Goal:
How many lines in the listing below contain the word "Toggle" with the same capitalization? Reply with the number alone.

Material for the task:
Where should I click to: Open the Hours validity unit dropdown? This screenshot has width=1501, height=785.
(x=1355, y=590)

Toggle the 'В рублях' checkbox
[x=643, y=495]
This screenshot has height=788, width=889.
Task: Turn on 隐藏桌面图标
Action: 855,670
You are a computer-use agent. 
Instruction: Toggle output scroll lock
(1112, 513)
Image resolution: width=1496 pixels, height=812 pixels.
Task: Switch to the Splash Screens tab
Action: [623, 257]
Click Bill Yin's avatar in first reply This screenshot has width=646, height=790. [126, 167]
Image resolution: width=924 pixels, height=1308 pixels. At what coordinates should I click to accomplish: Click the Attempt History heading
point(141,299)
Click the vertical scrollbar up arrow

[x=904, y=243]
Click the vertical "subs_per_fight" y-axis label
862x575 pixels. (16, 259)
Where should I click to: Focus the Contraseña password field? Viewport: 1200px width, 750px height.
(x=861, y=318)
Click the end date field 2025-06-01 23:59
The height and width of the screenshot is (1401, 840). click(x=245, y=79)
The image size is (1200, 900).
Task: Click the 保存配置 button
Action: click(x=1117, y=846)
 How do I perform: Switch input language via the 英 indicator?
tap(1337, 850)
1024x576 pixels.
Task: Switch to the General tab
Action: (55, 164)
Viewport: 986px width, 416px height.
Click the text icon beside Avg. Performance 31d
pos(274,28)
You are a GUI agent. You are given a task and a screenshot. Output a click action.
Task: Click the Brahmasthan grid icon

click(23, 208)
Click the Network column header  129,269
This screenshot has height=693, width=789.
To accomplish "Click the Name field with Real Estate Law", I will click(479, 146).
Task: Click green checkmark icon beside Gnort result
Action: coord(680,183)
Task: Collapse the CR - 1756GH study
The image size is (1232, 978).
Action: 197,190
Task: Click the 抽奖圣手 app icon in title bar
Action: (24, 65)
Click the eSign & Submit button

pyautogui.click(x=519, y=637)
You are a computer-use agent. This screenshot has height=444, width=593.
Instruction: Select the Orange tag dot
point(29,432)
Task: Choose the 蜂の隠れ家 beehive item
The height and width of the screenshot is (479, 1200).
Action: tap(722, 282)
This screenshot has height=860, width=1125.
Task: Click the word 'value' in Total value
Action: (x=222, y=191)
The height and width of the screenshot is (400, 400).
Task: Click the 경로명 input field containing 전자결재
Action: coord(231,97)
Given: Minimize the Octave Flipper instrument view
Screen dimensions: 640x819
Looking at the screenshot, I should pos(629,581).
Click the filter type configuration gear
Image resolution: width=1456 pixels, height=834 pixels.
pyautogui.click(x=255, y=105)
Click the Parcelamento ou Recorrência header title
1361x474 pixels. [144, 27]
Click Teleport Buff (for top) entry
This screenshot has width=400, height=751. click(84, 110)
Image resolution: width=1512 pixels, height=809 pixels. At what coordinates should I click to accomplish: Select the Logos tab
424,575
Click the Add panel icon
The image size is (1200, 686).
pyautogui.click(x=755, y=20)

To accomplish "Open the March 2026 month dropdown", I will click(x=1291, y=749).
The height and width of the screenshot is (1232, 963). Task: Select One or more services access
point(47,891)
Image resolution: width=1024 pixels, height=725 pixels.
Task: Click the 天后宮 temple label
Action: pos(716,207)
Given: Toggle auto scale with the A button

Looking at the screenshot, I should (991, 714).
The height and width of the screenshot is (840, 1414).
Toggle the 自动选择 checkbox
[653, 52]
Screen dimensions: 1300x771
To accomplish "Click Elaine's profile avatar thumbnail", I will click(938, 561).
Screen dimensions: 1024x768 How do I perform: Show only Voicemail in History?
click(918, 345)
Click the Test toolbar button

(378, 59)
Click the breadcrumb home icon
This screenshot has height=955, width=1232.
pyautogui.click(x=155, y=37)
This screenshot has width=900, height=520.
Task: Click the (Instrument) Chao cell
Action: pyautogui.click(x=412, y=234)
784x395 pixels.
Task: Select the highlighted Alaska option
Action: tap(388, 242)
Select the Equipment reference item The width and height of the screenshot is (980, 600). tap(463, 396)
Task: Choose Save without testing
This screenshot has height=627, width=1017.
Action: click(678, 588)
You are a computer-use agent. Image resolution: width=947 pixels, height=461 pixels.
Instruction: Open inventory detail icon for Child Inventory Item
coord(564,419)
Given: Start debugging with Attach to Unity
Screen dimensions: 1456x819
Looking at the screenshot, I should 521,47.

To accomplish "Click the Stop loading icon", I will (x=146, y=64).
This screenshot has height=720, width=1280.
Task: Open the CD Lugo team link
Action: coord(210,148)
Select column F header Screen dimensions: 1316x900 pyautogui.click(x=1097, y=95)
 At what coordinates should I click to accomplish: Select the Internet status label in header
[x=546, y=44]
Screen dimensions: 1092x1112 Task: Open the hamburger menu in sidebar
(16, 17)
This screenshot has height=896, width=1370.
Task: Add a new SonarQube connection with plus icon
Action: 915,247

Response to the exercise:
4